E la riprova sono il mercato e le vendite che non sono tardate ad arrivare…

«Io sono cresciuto piano piano e ho radicato i miei estimatori prima in questo territorio, poi in Italia e via via anche all’estero, grazie ad una sinergia progredita in simbiosi con l’afflusso turistico che ha visto i primi visitatori svizzeri arrivare ed innamorarsi delle Langhe. Tra loro, ci sono stati anche diversi importatori di ogni parte del mondo. E devo ammettere poi, che non ho avuto molti competitor, a parte grandi produttori come Romano Dgliotti o Giorgio Rivetti e dunque per me la strada è stata facilitata da questo punto di vista».

È corretto dire che Paolo Saracco ha rivoluzionato an­che il concetto di “vigneron” nel mon­do del Moscato?”
«In parte sì. I miei coetanei lavoravano nelle aziende agricole di famiglia, ma hanno sempre venduto le uve alle grandi aziende spumantiere. Io, invece, ho preso a modello i vigneron del Barolo e ho cercato di personalizzare questa figura, consapevole anche delle difficoltà e dei costi per riuscire ad ottenere questo risultato. Oggi le cantine richiedono massimi investimenti in termini di tecnologia, ma soprattutto è indispensabile uno specifico e qualificato know how. Forse la mia testardaggine mi è servita per ampliare il mio orizzonte, mantenendo volutamente salde le tradizioni del piccolo produttore di qualità. Oggi, tanti giovani tentano di fare il percorso che ho fatto io, con la differenza che è oggettivamente più complicato entrare nel mercato. Un tempo, c’era molto più spazio ma nessuno ci credeva, oggi tanti ci credono ma il mercato è piuttosto affollato… Altro aspetto non secondario che mi è servito a crescere più velocemente è stata la consapevolezza di ri­schiare in prima persona; a 23 anni mi occupavo di tutto: i mercati, gli importatori e poi in cantina ed in vigna seguivo da solo tutte le fasi operative. È stato difficile anche l’approccio con i primi dipendenti: non avevo la cultura del gestire il personale».

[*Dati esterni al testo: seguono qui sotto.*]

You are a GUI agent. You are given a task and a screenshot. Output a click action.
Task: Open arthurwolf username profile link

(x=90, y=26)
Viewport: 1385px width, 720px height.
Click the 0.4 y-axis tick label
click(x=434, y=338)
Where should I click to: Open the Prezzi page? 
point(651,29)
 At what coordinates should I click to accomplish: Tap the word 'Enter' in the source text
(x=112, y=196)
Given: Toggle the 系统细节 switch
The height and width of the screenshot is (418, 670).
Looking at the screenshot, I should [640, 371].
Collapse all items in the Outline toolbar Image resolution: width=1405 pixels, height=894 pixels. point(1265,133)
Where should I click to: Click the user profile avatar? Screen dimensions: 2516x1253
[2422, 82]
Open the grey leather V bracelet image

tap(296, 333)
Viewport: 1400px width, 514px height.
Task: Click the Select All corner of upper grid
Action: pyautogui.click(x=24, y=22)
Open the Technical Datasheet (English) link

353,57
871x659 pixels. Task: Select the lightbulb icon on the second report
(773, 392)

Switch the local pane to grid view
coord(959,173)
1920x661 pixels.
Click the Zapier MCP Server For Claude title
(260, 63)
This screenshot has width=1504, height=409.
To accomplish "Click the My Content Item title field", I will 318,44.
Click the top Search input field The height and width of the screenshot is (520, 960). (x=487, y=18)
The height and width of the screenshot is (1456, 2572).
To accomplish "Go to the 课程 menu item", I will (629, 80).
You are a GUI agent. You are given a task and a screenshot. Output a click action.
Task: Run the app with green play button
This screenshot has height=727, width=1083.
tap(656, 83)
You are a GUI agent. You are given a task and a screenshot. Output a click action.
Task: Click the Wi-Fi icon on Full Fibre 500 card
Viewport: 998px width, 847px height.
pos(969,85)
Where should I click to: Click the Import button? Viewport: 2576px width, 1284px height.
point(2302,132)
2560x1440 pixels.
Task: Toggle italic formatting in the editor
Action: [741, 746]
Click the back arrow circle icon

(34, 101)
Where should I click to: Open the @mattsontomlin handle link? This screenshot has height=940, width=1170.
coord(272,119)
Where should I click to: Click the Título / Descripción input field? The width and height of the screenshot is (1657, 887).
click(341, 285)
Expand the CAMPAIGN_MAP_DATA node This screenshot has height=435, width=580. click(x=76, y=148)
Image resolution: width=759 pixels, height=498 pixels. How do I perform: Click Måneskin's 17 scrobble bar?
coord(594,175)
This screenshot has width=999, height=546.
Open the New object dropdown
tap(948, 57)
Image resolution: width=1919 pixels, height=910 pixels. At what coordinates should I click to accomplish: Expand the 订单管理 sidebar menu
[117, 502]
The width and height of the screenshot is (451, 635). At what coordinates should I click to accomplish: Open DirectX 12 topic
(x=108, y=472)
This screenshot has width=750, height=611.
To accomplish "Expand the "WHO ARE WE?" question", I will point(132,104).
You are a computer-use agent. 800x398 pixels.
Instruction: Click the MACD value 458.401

Però la passione ha avuto la meglio…

«Ho la fortuna di abitare in un territorio perfetto per questo vitigno, e sono convinto che il terroir ed il microclima ci regalino una materia prima unica, che è ancora molto sottovalutata. Un prodotto dalle potenzialità incredibili, apprezzato anche fuori dall’Italia. Freschezza, unicità negli aromi, dolcezza, poco alcol, buoni sentori fruttati sono qualità che si sposano bene con tante cucine, come quella ispanica negli Stati Uniti, in cui questo vino si abbina quasi a tutto pasto. Il Moscato è unico perché, coltivato ad esempio in California, non verrà mai come in queste nostre terre».

Il suo Moscato ha un segreto?
«Non mi fido mai dei produttori che parlano di strane alchimie e magiche lavorazioni… Piuttosto contano tante piccole sfumature che ciascun produttore con la propria sensibilità coglie, accentua o smorza. Dico sempre che per me il vino migliore è quello che devo ancora fare…».

E in vigna?
«I miei terreni sono qui a Castiglio-ne Tinella, accuditi da una serie di dipendenti diretti dell’azienda agricola, e altri assunti stagionalmente che arrivano da noi a maggio e rimangono fino a fine settembre. Si tratta perlopiù di extracomunitari, un team di lavoro alloggiato presso le nostre cascine. Insieme a questo gruppo io e mia moglie condividiamo un progetto di vita oltre all’amore per questi vigneti che sono il nostro orgoglio e il nostro tenace attaccamento ai valori della nostra famiglia!».